小鼠感染实验显示，HAP1或HAP9敲除株完全丧失致病性，感染小鼠存活超过20天。免疫荧光观察到质体标志物ACP在敲除株中呈现弥散分布，表明质体结构完整性受损。HAP9敲除导致线粒体膜电位显著下降，而HAP1敲除的影响在第二轮回复制周期才显现。生物素化蛋白检测发现HAP9敲除使质体内ACC1的生物素化完全消失，而HAP1敲除的影响具有延迟效应。

Depletion of HAP1 and HAP9 caused different defects in the apicoplast

透射电镜揭示两种转运蛋白敲除导致不同的质体结构缺陷：HAP1敲除使质体膜间隙变得透明，而HAP9敲除导致质体基质透明化且膜结构松散。这些结构异常与各自引起的代谢缺陷表型相一致。

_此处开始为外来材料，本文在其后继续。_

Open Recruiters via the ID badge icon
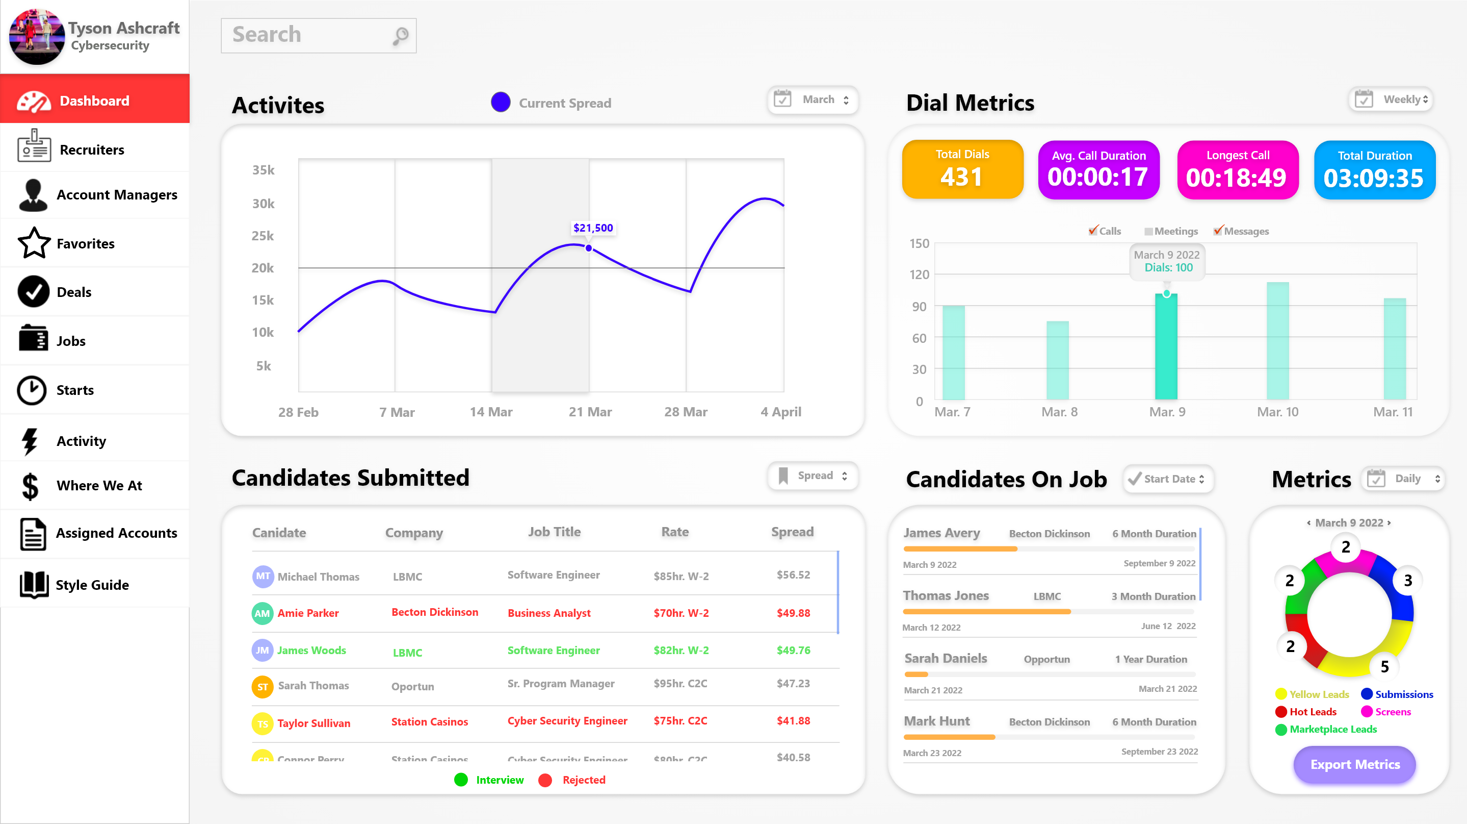 (34, 146)
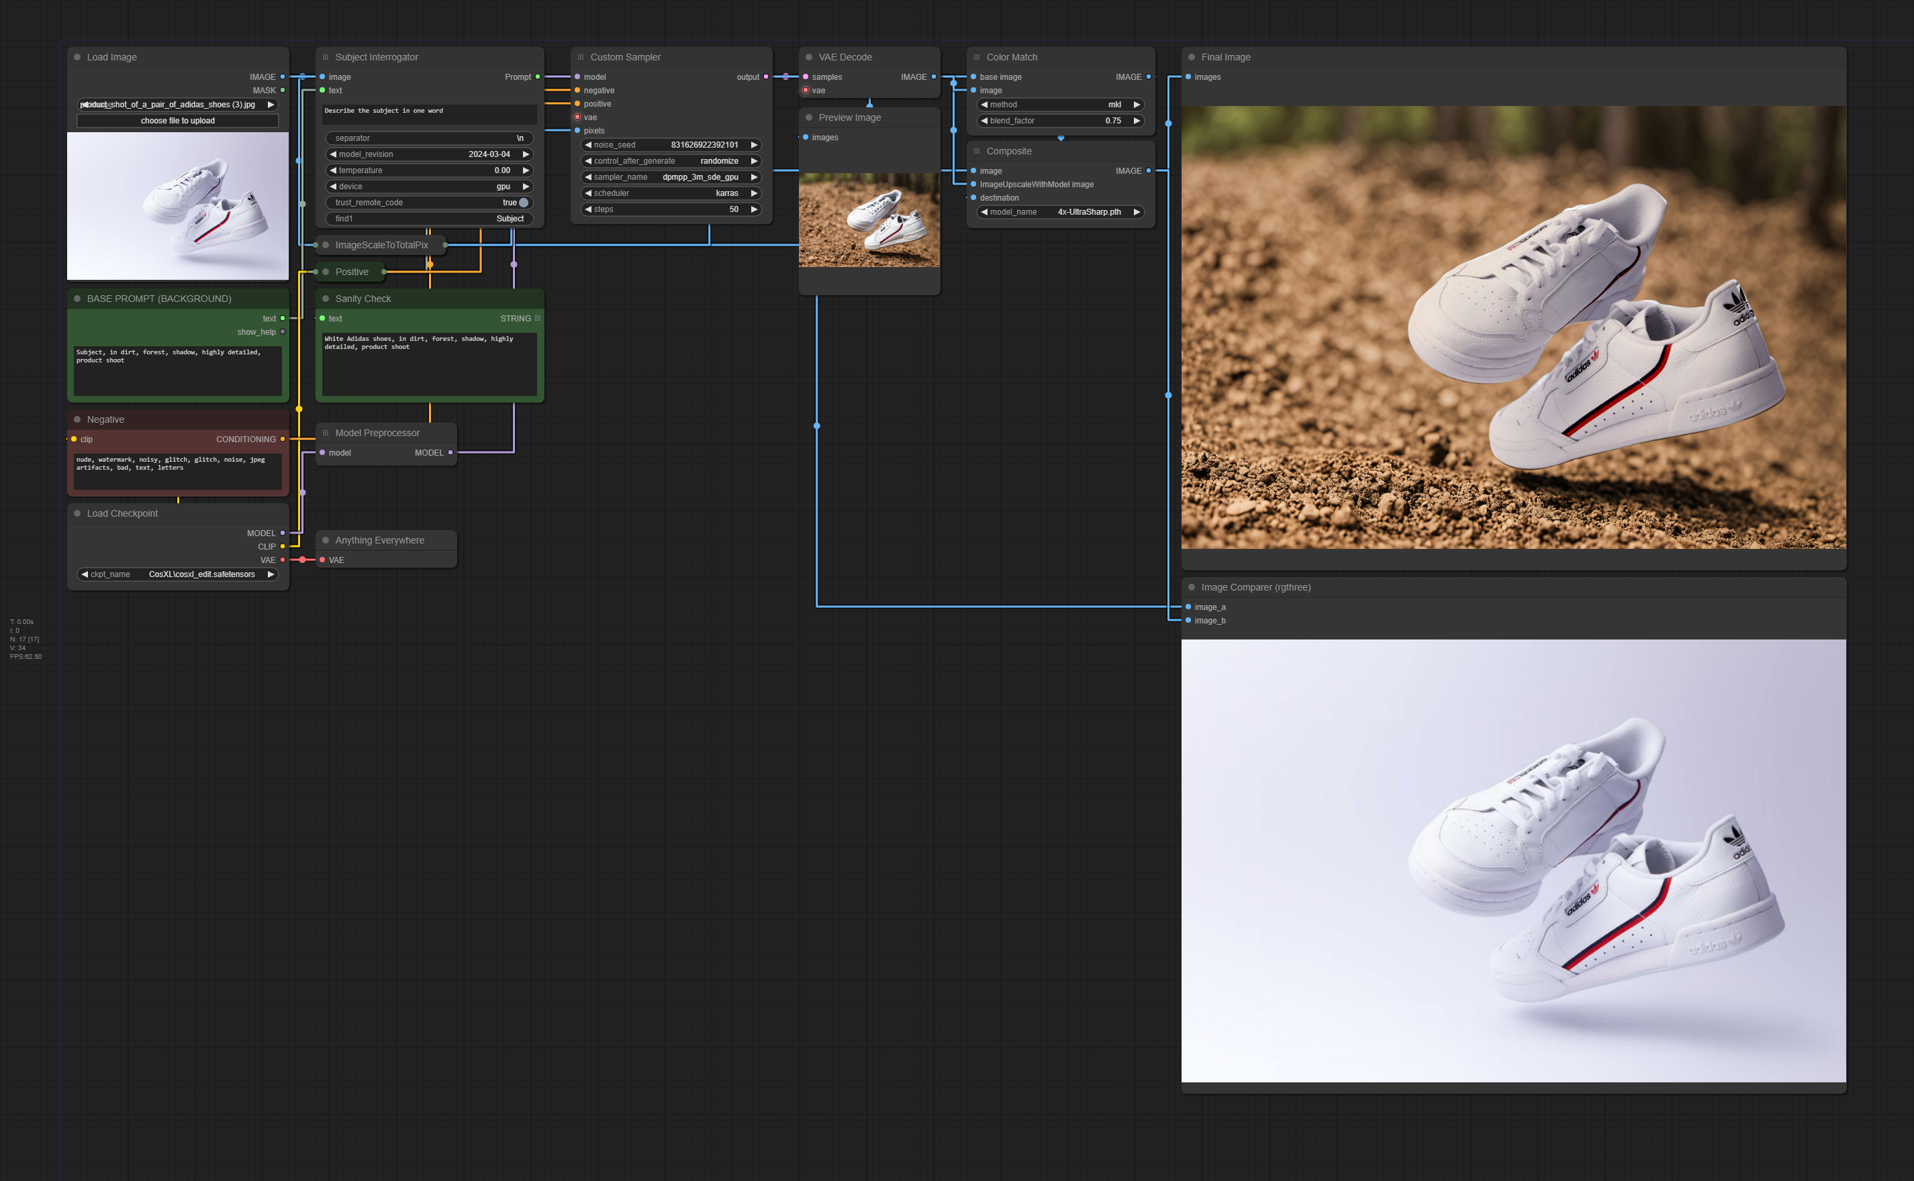
Task: Click the Color Match node grid icon
Action: point(977,57)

这项研究首次系统鉴定了弓形虫质体膜转运蛋白，并揭示了HAP1和HAP9在维持质体结构和功能中的关键作用。特别值得注意的是，虽然同属质体膜转运蛋白，MFS家族的HAP1和ABC家族的HAP9表现出明显不同的表型特征：HAP1缺失引发典型的延迟死亡，主要影响膜间腔结构；而HAP9缺失导致快速死亡，伴随基质成分丢失和膜结构松散。这些发现不仅丰富了我们对顶复门寄生虫质体生物学的认识，也为开发针对质体代谢通路的抗寄生虫药物提供了新靶点。研究建立的TurboID邻近标记策略为今后研究其他细胞器膜蛋白组学提供了方法学参考。